Report: More Government Troops than Rebels Killed in Syria

This post is also available in: heעברית (Hebrew)

featureIsraeli intelligence experts say that the death toll in Syria, according to information published recently by a British organization, is accurate. The most reliable, and well-regarded, source for the death toll in Syria’s civil war is the independent, U.K.-based Syrian Observatory for Human Rights.

According to HLS News Wire the organization relies for its information on a network of reporters, activists, and doctors inside Syria and in the neighboring countries. The SOHR tends to support the anti-Assad rebels, but analysts agree that its factual assertions are not biased. The Guardian notes that SOHR focuses on fatalities for which there is more than one source, and preferably when the names of the dead are known.

The most recent fatality report from the organization says that between the start of the war in March 2011 and 31 August 2013, 110,371 people had died.

The breakdown of those killed is:

40,146 civilians were killed, including nearly 4,000 women and more than 5,800 children.

The toll of government forces totals more than 45,000, made up of 27,654 army soldiers, 17,824 pro-regime militia, and 171 members of the Lebanese Shia group Hezbollah, which has sent fighters into battle alongside Syrian forces.

The rebels have lost less than half the government toll, a total of 21,850 fighters. The observatory counted a further 2,726 unidentified people killed in the conflict.

iHLS – Israel Homeland Security

SOHR says that the high government death toll may be surprising, since the Syrian army makes few infantry attacks on rebel positions, preferring instead to concentrate on artillery and missile strikes and aerial bombardment. Government troops, however, man hundreds of isolated checkpoints, where they are a relatively easy target for night-time ambushes. Many government troops have been killed in rebel attacks on “soft targets” such as supply convoys, residential sections of military bases, office buildings, and more.

The following video includes extremely graphic content, and depicts a rebel attack on a Syrian army bus.

Western intelligence services agree that these figures are largely accurate, but note that the number of Hezbollah dead is too low. Israel’s military intelligence keeps a close eye on Hezbollah, and it says that the number of Hezbollah fighters killed so far in fighting alongside regime forces in Syria exceeds the number of Hezbollah fighters who died in the organization’s summer 2006 war with Israel.

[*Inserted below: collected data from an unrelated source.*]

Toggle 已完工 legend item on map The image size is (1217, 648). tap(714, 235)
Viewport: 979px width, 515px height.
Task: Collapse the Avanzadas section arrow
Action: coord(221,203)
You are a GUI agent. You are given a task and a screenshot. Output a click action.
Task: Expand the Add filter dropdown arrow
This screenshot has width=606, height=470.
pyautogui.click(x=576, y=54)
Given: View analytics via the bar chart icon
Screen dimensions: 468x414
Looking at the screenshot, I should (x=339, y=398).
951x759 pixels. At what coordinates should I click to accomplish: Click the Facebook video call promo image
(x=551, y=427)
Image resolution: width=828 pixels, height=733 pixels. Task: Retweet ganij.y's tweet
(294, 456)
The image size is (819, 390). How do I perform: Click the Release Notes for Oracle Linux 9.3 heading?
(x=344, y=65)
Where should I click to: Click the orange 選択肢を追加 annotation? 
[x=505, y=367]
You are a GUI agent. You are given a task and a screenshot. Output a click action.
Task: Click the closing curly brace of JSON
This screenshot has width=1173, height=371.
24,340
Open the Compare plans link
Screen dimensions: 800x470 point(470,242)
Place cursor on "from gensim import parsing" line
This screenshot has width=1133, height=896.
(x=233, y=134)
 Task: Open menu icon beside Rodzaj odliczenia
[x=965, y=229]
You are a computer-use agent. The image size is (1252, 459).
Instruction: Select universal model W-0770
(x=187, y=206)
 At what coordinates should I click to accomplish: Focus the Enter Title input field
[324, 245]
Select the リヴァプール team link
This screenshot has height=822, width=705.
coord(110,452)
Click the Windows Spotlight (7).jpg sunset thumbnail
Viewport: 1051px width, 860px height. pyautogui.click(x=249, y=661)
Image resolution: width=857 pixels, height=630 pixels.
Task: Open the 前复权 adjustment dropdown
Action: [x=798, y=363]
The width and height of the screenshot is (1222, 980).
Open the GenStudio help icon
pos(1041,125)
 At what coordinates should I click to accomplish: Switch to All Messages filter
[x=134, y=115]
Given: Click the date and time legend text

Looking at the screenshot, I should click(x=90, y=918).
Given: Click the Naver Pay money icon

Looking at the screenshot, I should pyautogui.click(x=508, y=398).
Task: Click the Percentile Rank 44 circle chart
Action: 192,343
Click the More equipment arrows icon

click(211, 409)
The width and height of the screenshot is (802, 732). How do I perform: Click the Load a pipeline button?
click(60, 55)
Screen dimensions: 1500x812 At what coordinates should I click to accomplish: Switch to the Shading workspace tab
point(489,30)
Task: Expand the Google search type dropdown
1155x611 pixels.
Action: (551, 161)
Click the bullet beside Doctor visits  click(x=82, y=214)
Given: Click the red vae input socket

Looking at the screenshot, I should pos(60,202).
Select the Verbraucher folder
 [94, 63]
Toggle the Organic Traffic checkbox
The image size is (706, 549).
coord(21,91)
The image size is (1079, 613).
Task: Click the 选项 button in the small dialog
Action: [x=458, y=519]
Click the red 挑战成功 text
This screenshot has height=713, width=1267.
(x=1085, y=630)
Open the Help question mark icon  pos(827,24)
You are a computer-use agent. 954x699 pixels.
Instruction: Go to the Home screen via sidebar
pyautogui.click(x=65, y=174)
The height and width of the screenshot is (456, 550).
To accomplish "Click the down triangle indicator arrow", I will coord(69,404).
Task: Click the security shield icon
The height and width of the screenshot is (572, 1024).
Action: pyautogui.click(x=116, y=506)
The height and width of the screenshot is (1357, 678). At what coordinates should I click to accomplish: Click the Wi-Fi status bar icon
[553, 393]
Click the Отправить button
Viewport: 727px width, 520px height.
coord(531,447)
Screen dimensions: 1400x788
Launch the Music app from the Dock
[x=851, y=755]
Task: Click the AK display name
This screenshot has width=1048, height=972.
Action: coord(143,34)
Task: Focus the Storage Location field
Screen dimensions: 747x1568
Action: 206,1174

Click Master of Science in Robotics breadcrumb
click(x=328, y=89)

In that war, Hezbollah suffered about 600 dead. The organization said that only 64 of its fighters died in 2006, but Israel published a list of 440 Hezbollah dead – names, family addresses, and grave locations – and says that it has a list of about 150 additional Hezbollah fighters who were no longer seen after the war. It is assumed that their bodies were never found because they were probably destroyed in the heavy Israeli bombardment of south Beirut and other Shi’a areas.